Since the countable (but not necessarily disjoint) union $\underset{n\in\mathbb{N}}{\cup}B_n$ of any collection $\{B_n: n\in\mathbb{N}\}$ of sets $B_n\in\mathcal{C}$ is also in $\mathcal{C}$, it follows that $\mathcal{C}$ is a σ-algebra.

First clarification

The above lemma explains why the proof of Carathéodory’s lemma in Williams’ book states that it suffices to show that for a countable collection $\{L_n: n\in\mathbb{N}\}$ of disjoint sets $L_n\in\mathcal{L}$ it holds that $\underset{n\in\mathbb{N}}{\cup}L_n\in\mathcal{L}$. The conclusion then extends to any such countable union of sets, disjoint or not.

Second clarification

It is mentioned in p. 197 of Williams’ book that from

$\lambda (G)\ge\overset{n}{\underset{k=1}{\sum}}\lambda(L_k\cap G)+\lambda(L^c\cap G)$

follows

$\lambda (G)\ge\overset{\infty}{\underset{k=1}{\sum}}\lambda(L_k\cap G)+\lambda(L^c\cap G)$.

To see why this is the case, recall that the outer measure $\lambda:\mathcal{G}\rightarrow [ 0, \infty ]$ takes in values in $\lambda (G)\in[0, \infty]$ for any $G\in\mathcal{G}$.

**Your instructions**
Repeat the passage on Carathéodory's lemma from "The above lemma" up to and including "disjoint or not.". Work only from the passage on Carathéodory's lemma.

**Data section**
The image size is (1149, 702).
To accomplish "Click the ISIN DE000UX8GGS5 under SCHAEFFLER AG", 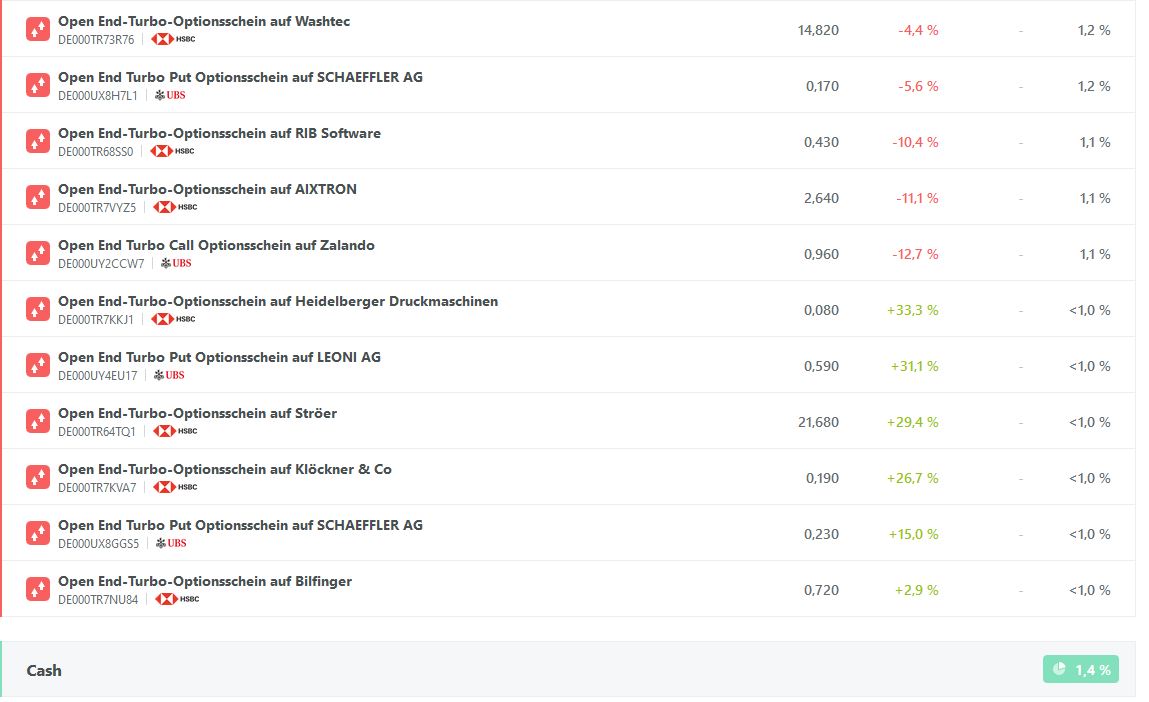I will [x=99, y=543].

**Answer in full**
The above lemma explains why the proof of Carathéodory’s lemma in Williams’ book states that it suffices to show that for a countable collection $\{L_n: n\in\mathbb{N}\}$ of disjoint sets $L_n\in\mathcal{L}$ it holds that $\underset{n\in\mathbb{N}}{\cup}L_n\in\mathcal{L}$. The conclusion then extends to any such countable union of sets, disjoint or not.